= Rapid control prototyping =

Rapid Control Prototyping (RCP) is a type of simulation methodology that allows for the rapid evaluation of control systems, especially for large machinery. It can test and evaluate algorithms as well as associated components such as sensors, actuators, pumps etc. The system requires some type of mock up, usually a scaled down version of the system to be tested, plus high powered computer simulation software. Rapid Control Prototyping has gained popularity thanks to its ability to accelerate product development and reduce their time-to-market. The approach also helps mitigate design risks, thanks to their early identification.

==Methodology==
The methodology seeks to rapidly address experimental activities in order to quickly identify and correct potential issues. If necessary, design iterations can be made using computer-assisted simulations. RCP mainly focuses on control system development (by opposition to the plant itself) and may be complementary with other techniques, such as HIL, PIL, or PHIL.

Using Rapid Control Prototyping for product development requires implementing some sort of mockup (often downscaled) of the system under study as well a control system.
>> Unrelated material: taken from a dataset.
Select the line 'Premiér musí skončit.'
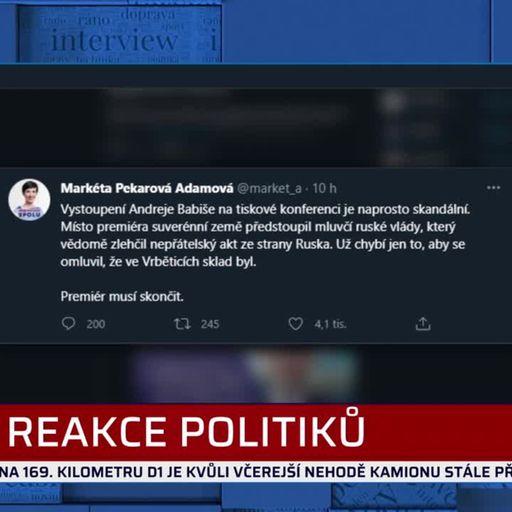 (122, 296)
The control system hardware often differs from the final hardware, as the latter may not yet be available (or clearly defined) at the time of prototyping. In fact, generic control hardware with superior flexibility and performance is often preferred over the final hardware, which is often cost-optimized for a specific application and use. This use of generic control hardware during the early development phase may even be considered as a definition of Rapid Control Prototyping, distinguishing it from design methodologies that exclusively involve the final hardware, possibly with several iterations.

== Fields of application ==
Rapid Control Prototyping is involved in various fields of engineering, for instance:
- Mechatronics, robotics
- Power electronics, motor drives, motion control
- Automotive, aerospace
- Military

==Rapid control prototyping hardware==
Although the control system involved in RCP may theoretically be of any kind, RCP often requires specific programmable digital control hardware. The latter generally features the following characteristics:
- Superior computing performance over the final hardware, offering more flexibility during the control software design and testing phase.
- Superior hardware flexibility, as genericity imposes compatibility with multiple applications and reusability across several product developments.
- Generic mechanical design, for the same reasons as above.
- Possible use in coordination with computer simulation software, notably through well-known and modeled system dynamics.
- Possible use together with automated code generation tools, often directly from the same computer simulation software.
As a matter of fact, these characteristics have been somewhat only enabled by recent advances in embedded computing and computer-assisted design, which explains the still relatively confidential nature of RCP. Also, the obvious drawback of such systems is their high investment cost, which often requires amortization over several development projects.

==Processing devices and cycle time==
RCP solutions differ in their capabilities, notably as their applications may be widely different. While some systems may require involving a large number of sensors and/or actuators, some others may implement computationally-demanding algorithms, or other require very short cycle times.
Based on these requirements – or combinations of requirements – different processing devices may be involved in the control hardware:
- DSPs, CPUs, MCUs and other sequential processing units are easy to program and implement as part of an automated code generation toolchain. They offer attractive computational performance, but may suffer from non-negligible I/O latency.
- FPGAs and other concurrent processing units demand larger engineering efforts, but may be required in fast closed-loop control applications, where I/O latency is essential.
- Combinations of both above type of devices, such as in SoC devices, resulting in a fair trade-off of performance versus ease-of-use.